While, in general, the writ lies only upon equitable demands and claims, there are some exceptions to the general rule, as in actions for an accounting or for alimony; and *81with, us these matters are also regarded as of equitable cognizance. Portar v. Spencer, 2 Johns. Ch. 169, is authority for the use of the writ when an action at law was pending for a balance of an account in which the defendant has been held to bail, the plaintiff in his bill in chancery alleging these facts, and also that in the action at law the defendant had pleaded the general issue for delay merely, and that he and his bail were both preparing to leave the state, neither leaving any property behind; and Chancellor Kent, upon allowing the writ of ne exeat, said, among other things: In the present case, I have some doubts whether the bill states a matter of account on which the jurisdiction of the court can attach. To sustain a bill for an account, there must be mutual demands, and not merely payments by way of set-off. A single matter cannot be the subject of an account. There must be a series of transactions on one side, and of payments on the other. I place my interference on the necessity of the case. Prom the facts charged and sworn to, it appears to me that the remedy in the suit pending at law would be absolutely defeated without the interposition of this court. The books assume and admit principles that will justify the allowance of the writ under the peculiar circumstances of the present case. The remedy sought is indispensable to prevent a failure of justice ; and this creates a marked difference between this and the ordinary cases. I should think it would reflect discredit on the administration of justice if the plaintiff could find no relief from the impending mischief arising from a failure of the remedy at law by the immediate removal of the defendant and his bail.”

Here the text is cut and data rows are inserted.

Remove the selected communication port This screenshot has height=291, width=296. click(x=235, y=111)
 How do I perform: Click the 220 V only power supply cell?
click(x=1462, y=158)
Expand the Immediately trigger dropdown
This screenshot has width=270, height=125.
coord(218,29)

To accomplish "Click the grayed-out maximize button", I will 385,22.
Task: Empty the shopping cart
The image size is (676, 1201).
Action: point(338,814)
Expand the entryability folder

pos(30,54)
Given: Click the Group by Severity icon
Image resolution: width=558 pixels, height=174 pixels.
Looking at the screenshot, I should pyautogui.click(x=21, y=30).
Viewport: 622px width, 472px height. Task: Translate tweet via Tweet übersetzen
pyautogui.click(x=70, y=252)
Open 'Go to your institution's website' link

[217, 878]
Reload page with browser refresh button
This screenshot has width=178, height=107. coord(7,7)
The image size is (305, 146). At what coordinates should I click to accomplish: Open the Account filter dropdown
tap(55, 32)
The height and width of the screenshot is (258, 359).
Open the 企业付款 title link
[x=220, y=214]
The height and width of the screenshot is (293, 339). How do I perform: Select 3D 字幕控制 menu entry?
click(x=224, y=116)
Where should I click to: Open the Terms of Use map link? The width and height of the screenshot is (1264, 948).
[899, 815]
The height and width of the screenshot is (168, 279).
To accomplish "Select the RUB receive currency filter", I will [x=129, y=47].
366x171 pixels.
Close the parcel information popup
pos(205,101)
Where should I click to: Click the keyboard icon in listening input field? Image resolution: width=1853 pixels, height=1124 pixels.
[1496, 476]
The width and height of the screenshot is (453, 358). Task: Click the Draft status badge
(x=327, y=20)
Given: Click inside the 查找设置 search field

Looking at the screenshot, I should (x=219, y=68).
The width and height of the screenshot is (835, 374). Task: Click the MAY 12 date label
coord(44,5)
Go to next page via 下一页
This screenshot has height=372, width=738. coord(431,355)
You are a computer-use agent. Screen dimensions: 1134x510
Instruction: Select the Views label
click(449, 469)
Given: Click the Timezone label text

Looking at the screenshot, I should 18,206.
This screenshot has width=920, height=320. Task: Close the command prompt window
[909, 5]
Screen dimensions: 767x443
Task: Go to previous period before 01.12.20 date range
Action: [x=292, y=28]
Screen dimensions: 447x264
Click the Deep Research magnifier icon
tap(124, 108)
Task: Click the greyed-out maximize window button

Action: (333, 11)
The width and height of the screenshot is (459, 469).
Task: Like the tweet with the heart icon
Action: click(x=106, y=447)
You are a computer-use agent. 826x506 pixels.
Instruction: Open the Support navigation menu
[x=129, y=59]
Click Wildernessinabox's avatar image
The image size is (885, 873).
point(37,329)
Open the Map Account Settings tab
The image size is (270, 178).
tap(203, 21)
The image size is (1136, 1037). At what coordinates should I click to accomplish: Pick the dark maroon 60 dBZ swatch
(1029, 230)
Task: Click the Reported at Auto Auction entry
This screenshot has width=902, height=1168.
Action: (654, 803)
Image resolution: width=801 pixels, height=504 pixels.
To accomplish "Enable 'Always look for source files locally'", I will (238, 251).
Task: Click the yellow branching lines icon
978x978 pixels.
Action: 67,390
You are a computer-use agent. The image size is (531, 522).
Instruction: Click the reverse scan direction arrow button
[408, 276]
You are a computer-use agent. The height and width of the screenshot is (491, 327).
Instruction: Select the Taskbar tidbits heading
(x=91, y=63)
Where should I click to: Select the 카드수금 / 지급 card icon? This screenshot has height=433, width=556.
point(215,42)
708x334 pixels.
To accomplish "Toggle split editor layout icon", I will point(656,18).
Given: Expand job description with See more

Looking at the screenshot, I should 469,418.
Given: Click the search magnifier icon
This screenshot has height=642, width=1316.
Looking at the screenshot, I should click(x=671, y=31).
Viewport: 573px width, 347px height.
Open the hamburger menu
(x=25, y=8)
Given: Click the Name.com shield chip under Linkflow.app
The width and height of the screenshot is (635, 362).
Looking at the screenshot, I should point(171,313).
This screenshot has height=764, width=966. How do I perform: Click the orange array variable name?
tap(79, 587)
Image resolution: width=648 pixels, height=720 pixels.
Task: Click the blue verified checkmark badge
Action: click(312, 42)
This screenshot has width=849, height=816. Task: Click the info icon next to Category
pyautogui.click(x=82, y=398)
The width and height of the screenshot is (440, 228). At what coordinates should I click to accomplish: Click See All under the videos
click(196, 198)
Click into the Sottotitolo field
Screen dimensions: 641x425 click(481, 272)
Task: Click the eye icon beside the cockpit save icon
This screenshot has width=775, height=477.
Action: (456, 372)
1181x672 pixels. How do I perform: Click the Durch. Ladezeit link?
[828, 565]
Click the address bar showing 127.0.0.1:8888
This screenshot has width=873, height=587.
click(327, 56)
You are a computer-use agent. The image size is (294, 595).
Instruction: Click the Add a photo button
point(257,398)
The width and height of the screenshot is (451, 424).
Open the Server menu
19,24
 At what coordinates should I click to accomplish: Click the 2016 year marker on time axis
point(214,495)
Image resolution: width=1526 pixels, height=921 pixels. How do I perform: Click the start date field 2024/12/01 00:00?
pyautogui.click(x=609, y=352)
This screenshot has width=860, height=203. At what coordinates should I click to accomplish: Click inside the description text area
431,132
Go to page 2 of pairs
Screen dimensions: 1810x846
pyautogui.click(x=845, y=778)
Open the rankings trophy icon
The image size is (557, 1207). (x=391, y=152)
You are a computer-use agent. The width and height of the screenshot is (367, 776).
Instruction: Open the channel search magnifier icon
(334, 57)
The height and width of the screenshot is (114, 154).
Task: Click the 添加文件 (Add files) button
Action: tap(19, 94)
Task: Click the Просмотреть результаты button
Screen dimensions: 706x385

The case of McNamara v. Dwyer, supra, is authority for requiring a foreign administrator to give equitable bail upon a writ of ne exeat issued in a suit pending against him in chancery, brought to compel him to account for the trust funds which he had received abroad and brought with him into the state of New York.

In Samuel v. Wiley, 50 N. H. 353, it was held that, inde*82pendent of statute and as an incident to the power of enforcing the orders and decrees of the supreme court, any justice thereof was empowered to issue an order, in the nature of a writ of ne exeat, upon evidence satisfactory to him of a party’s intention to leave the state. In the case at bar, unless the authority of the district court in issuing the writ can be sustained, the infant plaintiff will be practically remediless. If the facts stated in her complaint are true,— and for the purposes of these applications they must be so taken,— of what benefit to her would the ordinary citation requiring the respondents to appear and show cause, etc., at a future day, be ? Before the return-day the defendants might be without the jurisdiction of the court and well on their way to Great Britain. As said by Chancellor Kent in Porter v. Spencer, supra: “It would reflect discredit on the administration of justice if the plaintiff could find no relief from the impending mischief.”

In the opinion of this court the district court, with its enlarged jurisdiction, had ample power in carrying out the provisions of section 1604 to issue the writ of ne exeat upon which respondents are held.

In answer to the argument of counsel based upon alleged defects in the prayer of the complaint filed in that court, we are of the opinion that all proper relief may be afforded under the prayer for general relief contained in the petition. In addition to this, it should be remembered that the complaint may be amended in this as in other causes; and under our practice the writ of habeas corpus cannot be substituted for a writ of error. Bassett v. Bratton, 86 Ill. 152; Ex parte Brandon, 49 Ark. 143; Ex parte Parks, 93 U. S. 18.

The demurrers to the separate returns of the sheriff will be overruled, the writ of habeas corpus discharged, and the prisoners remanded.